Briefly put, a customer service model is a plan or strategy designed to effectively deal with customers who have questions, issues or complaints whilst engaging with your business. 

Customer service models are most successful when contextually tailored to specific business requirements and its operations. This of course requires understanding how your existing customer service function is performing. 

Why are these models important?

A well-executed customer service model offers a number of benefits to your business. These include: 

  • Reputation boosts: Customer service models are necessary to turn dissatisfactory encounters into positive ones and boost your brand’s reputation as trustworthy and customer-oriented. 
  • Customer retention: Putting the effort in to make sure they leave (and remain) satisfied is a way of generating loyal repeat customers. After all, it is 5x more expensive to acquire a new customer than retain an old one. 
  • Consumer Endorsement: Satisfactory experiences don’t just retain existing customers, it prompts recommendations to new potential customers too. Given the current prevalence of customer testimony on social media, it couldn’t be more important to produce positive endorsement and social proof. 
  • Insights and feedback: Without the capacity for customers to communicate their gripes to you, you lack insight into your business, products, and services.
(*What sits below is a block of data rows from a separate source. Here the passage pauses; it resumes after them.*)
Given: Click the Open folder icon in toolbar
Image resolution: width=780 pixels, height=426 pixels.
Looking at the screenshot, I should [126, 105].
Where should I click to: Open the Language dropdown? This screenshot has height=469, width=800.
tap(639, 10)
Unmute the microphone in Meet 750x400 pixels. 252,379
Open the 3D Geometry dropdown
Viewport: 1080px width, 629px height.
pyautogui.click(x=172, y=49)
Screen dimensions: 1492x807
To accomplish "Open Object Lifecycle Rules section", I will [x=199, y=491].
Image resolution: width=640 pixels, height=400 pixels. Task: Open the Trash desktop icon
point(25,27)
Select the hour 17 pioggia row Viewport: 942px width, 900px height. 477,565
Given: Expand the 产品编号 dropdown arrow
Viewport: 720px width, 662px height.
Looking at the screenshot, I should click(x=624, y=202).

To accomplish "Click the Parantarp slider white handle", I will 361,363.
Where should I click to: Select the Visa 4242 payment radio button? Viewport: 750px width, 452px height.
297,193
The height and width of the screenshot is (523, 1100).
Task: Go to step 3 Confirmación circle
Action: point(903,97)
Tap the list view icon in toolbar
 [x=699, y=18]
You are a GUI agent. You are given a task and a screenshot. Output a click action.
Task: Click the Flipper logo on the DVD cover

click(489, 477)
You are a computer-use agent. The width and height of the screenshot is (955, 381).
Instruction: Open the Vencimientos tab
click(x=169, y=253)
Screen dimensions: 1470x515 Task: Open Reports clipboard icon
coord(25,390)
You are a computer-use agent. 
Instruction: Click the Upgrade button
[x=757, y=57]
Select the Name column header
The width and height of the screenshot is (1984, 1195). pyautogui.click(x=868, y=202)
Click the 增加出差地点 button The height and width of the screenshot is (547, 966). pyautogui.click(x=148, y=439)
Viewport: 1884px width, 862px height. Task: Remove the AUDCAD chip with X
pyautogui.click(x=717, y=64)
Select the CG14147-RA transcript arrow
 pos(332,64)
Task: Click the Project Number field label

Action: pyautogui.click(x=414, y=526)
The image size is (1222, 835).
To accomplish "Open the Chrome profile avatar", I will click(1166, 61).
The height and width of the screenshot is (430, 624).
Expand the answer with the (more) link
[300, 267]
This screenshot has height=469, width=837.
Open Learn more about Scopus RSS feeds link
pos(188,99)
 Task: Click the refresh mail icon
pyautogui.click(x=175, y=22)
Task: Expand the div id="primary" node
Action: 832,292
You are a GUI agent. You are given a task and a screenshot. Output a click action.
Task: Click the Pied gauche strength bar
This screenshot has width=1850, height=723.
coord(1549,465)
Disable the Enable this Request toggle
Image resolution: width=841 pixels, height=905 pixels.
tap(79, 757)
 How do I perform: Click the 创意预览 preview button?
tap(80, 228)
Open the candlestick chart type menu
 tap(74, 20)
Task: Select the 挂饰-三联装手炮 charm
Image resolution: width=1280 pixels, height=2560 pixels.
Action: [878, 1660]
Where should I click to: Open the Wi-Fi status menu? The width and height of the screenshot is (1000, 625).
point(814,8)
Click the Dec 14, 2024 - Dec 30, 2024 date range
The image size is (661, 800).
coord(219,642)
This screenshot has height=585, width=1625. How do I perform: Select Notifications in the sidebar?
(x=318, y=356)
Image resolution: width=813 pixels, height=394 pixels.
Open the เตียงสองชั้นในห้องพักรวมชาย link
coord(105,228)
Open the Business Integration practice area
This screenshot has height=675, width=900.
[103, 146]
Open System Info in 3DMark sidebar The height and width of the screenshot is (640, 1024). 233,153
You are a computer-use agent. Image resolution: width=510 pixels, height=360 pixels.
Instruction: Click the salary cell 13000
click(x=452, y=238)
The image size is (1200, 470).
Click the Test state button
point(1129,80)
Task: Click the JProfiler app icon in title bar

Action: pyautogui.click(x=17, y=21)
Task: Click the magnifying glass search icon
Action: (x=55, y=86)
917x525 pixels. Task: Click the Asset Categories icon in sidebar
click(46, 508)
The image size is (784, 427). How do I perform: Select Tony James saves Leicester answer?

A customer service model which opens up channels of communication is a perfect way to illuminate where your business both works and doesn’t. 

How can you evaluate your current model? 

To construct your new model, you’ll need a detailed audit of your function as it stands now. The best way of achieving this is to pose questions relating to current capabilities, existing customer experiences, and future capacities. 

  • Current capabilities: After asking certain questions about how you do things currently, you can reflect, set targets, and refine your current model so it’s better tailored to your business needs.
  • Customer experience: After assessing your current capabilities you’ll need to review how well they serve your customers. By analysing this, you can come to understand specific function shortcomings, and in what areas adjustments should take place. 
  • Future capacity: Whatever your specific goals as a business, you should be looking towards future demand and support capacities. If your current function predictively cannot accommodate the support demand that could grow as your business does, then you need to expand your function.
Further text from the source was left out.